To test for the effect of different solvents on the DKP products, and as potential use of spin-labelled DKPs for biophysical or bioanalytical applications mandates water as a solvent, the DKP 11a was also studied in aqueous solution (Fig. S4†). As can be seen, the A(¹⁴N) deviates and is about 3.8 MHz higher in water as compared to acetonitrile. It is well established that the hyperfine splitting is an excellent probe of the environmental polarity, e.g. of the solvent or of nanophase-separation in polymeric substances.^20–24 Spectral line shapes are also affected by the solvent of choice. We observed a dominant contribution from Lorentzian line shape rather than Gaussian in case of using acetonitrile while we had a higher Gaussian contribution in water. Overall, rotational dynamics of the molecules are slowed down in water. This effect can be attributed to the formation of hydrogen bonds between solvent molecules and the nitroxide moiety or other H-bonding groups (amines, carbonyls) of the probes.

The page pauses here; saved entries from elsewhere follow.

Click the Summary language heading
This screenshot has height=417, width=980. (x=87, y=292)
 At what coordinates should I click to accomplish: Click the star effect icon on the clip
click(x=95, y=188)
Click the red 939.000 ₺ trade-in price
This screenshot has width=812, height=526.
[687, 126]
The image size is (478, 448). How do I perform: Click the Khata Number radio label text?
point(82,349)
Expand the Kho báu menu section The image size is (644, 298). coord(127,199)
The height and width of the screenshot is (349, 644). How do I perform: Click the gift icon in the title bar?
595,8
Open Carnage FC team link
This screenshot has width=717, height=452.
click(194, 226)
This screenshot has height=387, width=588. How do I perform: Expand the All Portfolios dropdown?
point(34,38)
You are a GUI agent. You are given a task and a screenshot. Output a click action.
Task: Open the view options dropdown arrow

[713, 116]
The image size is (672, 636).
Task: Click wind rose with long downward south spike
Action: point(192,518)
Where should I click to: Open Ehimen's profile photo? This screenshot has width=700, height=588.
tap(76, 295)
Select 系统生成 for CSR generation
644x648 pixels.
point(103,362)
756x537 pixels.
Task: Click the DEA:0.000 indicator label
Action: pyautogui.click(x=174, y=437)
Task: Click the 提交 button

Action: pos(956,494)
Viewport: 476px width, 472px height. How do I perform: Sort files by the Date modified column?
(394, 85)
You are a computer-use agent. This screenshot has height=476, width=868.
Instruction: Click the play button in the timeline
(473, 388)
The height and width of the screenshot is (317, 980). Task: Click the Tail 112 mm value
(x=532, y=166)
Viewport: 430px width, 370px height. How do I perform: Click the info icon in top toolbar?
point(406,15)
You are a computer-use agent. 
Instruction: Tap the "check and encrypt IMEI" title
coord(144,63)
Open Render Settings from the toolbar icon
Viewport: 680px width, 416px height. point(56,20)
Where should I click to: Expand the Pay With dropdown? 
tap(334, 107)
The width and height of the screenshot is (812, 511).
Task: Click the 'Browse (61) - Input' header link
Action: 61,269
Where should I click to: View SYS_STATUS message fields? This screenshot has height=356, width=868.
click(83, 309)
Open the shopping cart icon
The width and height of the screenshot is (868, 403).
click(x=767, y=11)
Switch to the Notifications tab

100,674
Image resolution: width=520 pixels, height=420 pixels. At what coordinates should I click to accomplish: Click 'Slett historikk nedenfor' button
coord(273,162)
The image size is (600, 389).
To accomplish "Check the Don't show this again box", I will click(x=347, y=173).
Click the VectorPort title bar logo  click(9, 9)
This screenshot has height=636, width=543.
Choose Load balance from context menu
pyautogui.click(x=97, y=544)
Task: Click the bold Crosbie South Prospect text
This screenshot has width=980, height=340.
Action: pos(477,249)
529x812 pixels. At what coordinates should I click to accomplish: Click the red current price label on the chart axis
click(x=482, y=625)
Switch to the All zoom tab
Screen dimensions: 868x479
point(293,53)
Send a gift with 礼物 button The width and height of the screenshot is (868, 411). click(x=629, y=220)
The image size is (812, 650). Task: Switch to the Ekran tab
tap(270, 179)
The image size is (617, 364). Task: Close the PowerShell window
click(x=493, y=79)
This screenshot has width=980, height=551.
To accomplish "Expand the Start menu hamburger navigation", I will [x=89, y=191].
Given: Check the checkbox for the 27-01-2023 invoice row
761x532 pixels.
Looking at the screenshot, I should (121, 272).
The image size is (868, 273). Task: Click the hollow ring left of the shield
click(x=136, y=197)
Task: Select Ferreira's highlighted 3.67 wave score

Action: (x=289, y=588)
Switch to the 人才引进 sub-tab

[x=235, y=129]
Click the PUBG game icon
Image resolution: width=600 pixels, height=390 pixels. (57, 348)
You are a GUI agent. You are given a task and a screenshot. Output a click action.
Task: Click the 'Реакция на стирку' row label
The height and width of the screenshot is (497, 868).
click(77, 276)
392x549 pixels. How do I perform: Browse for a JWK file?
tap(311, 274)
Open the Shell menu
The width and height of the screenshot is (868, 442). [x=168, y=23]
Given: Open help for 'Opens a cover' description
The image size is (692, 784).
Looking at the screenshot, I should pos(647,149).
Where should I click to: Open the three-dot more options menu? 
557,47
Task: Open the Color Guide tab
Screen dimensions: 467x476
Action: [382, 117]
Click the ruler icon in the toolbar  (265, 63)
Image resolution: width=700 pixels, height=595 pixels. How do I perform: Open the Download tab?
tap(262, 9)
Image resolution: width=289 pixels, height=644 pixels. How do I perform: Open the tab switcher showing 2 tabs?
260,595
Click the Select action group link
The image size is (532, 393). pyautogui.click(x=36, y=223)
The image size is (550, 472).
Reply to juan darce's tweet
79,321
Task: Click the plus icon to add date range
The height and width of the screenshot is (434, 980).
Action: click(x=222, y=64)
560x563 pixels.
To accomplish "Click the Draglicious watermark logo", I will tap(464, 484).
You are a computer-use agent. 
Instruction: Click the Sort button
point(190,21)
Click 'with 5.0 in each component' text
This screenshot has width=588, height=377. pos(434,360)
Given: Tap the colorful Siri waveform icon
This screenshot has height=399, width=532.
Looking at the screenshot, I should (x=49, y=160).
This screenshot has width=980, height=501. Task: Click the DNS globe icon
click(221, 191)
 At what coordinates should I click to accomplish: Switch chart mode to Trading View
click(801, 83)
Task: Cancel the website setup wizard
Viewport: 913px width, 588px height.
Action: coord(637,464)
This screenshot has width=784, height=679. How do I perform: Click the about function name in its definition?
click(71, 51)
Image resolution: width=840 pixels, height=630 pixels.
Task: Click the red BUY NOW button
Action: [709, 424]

To expand the functional scope of spin-labelled substances, peptide–peptoid chimera have been synthesized.²⁵ The examples presented in Fig. 5 have been obtained using three different Ugi-amenable TEMPO derivatives (2, 5, 6 in Fig. 1) to incorporate the spin label via the carboxylic acid, the amine and the isonitrile moiety, respectively.

Fig. 5 Spin-labelled peptide–peptoid chimera 12–16.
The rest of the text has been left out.